Name	Name	Last commit message	Last commit date
parent directory ..
examples	examples
README.md	README.md

Ximilar VLM — llama.cpp

Run your trained VLM models from Ximilar Platform using llama.cpp.

llama.cpp runs GGUF-quantized models locally with full vision support — fast inference on CPU, Apple Silicon (Metal), and NVIDIA GPUs.

Supported Models

Model	Base Model
LiquidAI LFM2-VL-450M	LiquidAI/LFM2-VL-450M

Requirements

llama.cpp (with llama-cli)
Your downloaded GGUF model from Ximilar (placed in stored/)

Quick Start

1. Install llama.cpp

# macOS (Homebrew)
brew install llama.cpp

# Linux — build from source
git clone https://github.com/ggml-org/llama.cpp
cd llama.cpp
cmake -B build
cmake --build build --config Release
# Binary is at build/bin/llama-cli

2. Place your model

Download your GGUF model from Ximilar and place it in stored/. For example:

stored/liquid_quantized_gguf/model.gguf

3. Download the base model (needed once)

Your fine-tuned GGUF only contains text weights. The vision projector (mmproj) comes from the base model. Run this once to download it:

llama-cli -hf LiquidAI/LFM2-VL-450M-GGUF:Q4_0 -p "test" -n 1

This caches the base model and mmproj to ~/.cache/huggingface/hub/.

4. Run inference

# Fine-tuned model with image (uses base mmproj for vision)
bash examples/run_finetuned.sh photo.jpg "Describe this image."

# Or the official base model from HuggingFace (mmproj auto-detected)
llama-cli -hf LiquidAI/LFM2-VL-450M-GGUF:Q4_0 --image photo.jpg -p "Describe this image." --temp 0.0

Important: When using -m with a local fine-tuned GGUF, you must also pass --mmproj pointing to the base model's vision projector. The -hf flag handles this automatically. See examples/run_finetuned.sh for the full command.

Usage Examples

Local model with image

llama-cli \
    -m stored/liquid_quantized_gguf/model.gguf \
    --image product.jpg \
    -p "Assign a category, price and weight for this product."

HuggingFace model (downloads automatically)

# Q4_0 quantization (smallest, ~219 MB)
llama-cli -hf LiquidAI/LFM2-VL-450M-GGUF:Q4_0 --image photo.jpg -p "Describe this image."

# Q8_0 quantization (better quality, ~379 MB)
llama-cli -hf LiquidAI/LFM2-VL-450M-GGUF:Q8_0 --image photo.jpg -p "Describe this image."

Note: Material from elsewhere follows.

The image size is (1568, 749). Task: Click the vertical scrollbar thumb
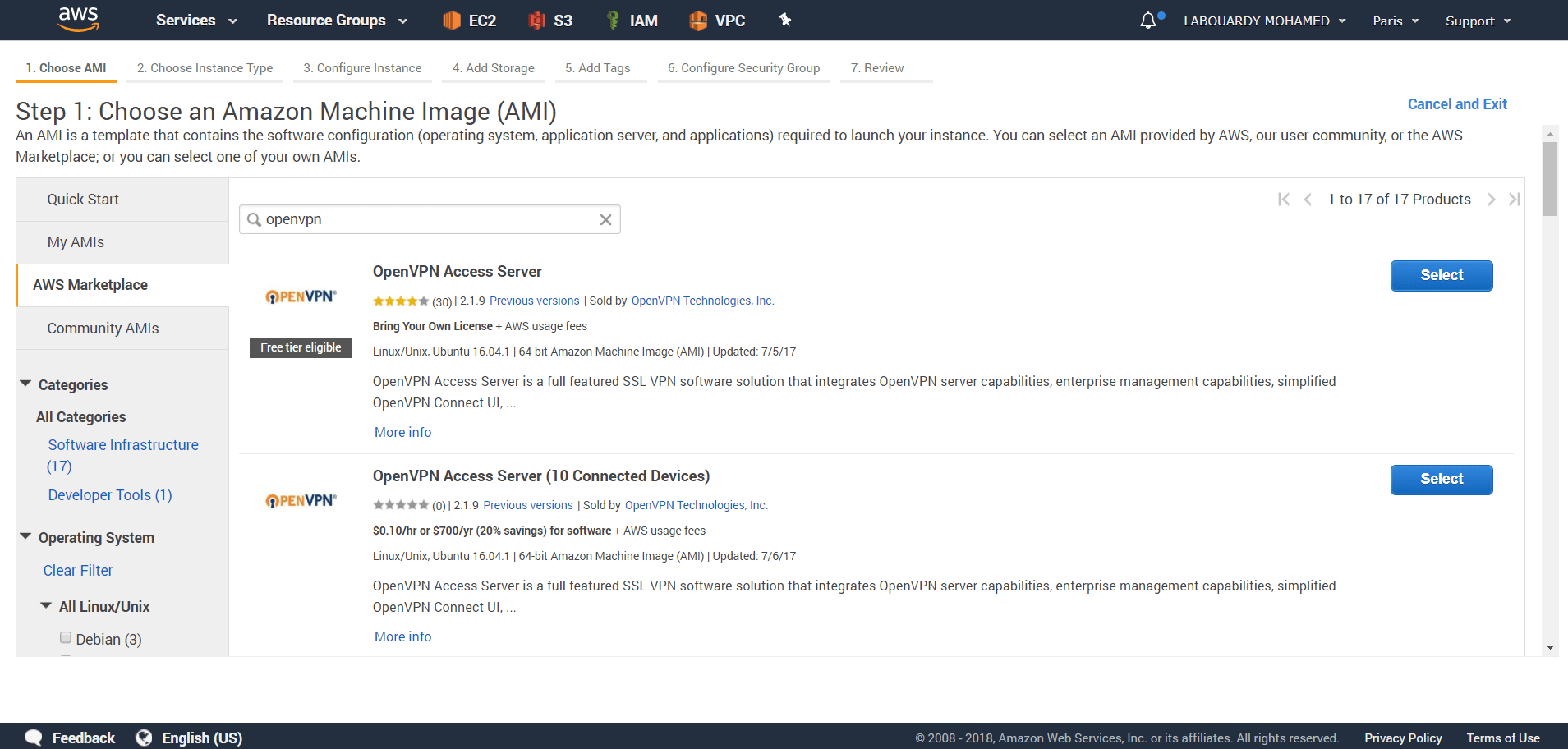1550,179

# F16 full precision (~711 MB)
llama-cli -hf LiquidAI/LFM2-VL-450M-GGUF:F16 --image photo.jpg -p "Describe this image."

Interactive mode

llama-cli -m stored/liquid_quantized_gguf/model.gguf --interactive

Type prompts and use /image photo.jpg to load images during the conversation.

Common options

Option	Description
`-m PATH`	Path to local GGUF model file
`--mmproj PATH`	Path to vision projector GGUF (required for local fine-tuned models)
`-hf REPO:QUANT`	Download from HuggingFace (e.g. `LiquidAI/LFM2-VL-450M-GGUF:Q4_0`)
`--image PATH`	Path to image file
`-p "PROMPT"`	Text prompt
`--interactive`	Interactive chat mode
`-n 256`	Max tokens to generate (default: 256)
`--temp 0.1`	Temperature — 0.0 = greedy, default 0.8
`-ngl 99`	Number of layers to offload to GPU (use 99 for all)
`--threads 8`	Number of CPU threads

About `--mmproj` (vision projector)

Vision-language models have two parts:

Model GGUF — the text decoder (your fine-tuned weights)
mmproj GGUF — the vision encoder/projector (processes images into tokens)

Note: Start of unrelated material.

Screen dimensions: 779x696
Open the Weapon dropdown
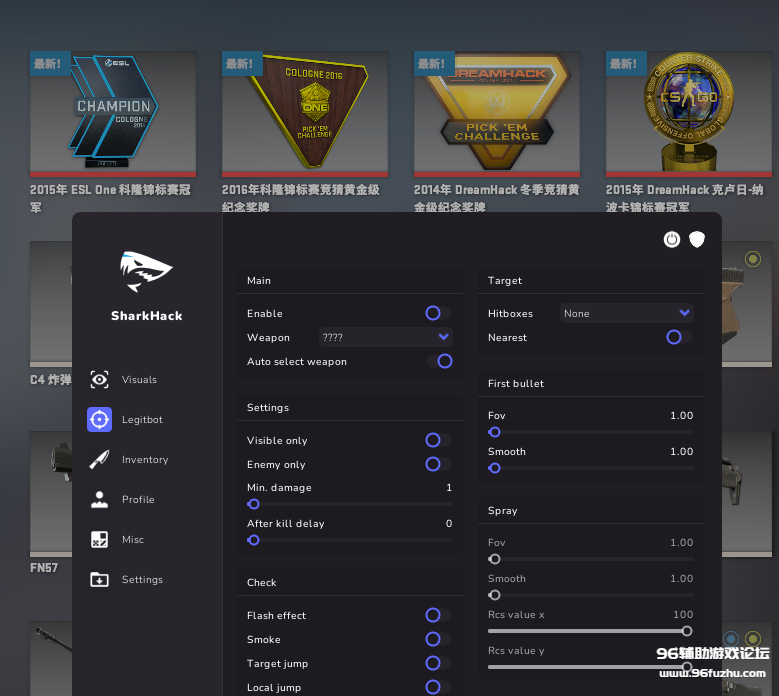[386, 338]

When using -hf, both files are downloaded and linked automatically. When using -m with a local fine-tuned model, you must provide --mmproj separately because the fine-tuned GGUF only contains text weights.

The mmproj comes from the base model and is shared across all fine-tuned variants:

# Fine-tuned model needs explicit mmproj
llama-cli \
    -m stored/liquid_quantized_gguf/model.gguf \
    --mmproj ~/.cache/huggingface/hub/models--LiquidAI--LFM2-VL-450M-GGUF/snapshots/*/mmproj-LFM2-VL-450M-Q8_0.gguf \
    --image photo.jpg \
    -p "Describe this image."

# Base model from HuggingFace — mmproj auto-detected, no --mmproj needed
llama-cli -hf LiquidAI/LFM2-VL-450M-GGUF:Q4_0 --image photo.jpg -p "Describe this image."

The examples/run_finetuned.sh script handles the mmproj path automatically.

GPU acceleration

# Apple Silicon (Metal) — automatic, no flags needed
llama-cli -m stored/liquid_quantized_gguf/model.gguf --image photo.jpg -p "Describe this image."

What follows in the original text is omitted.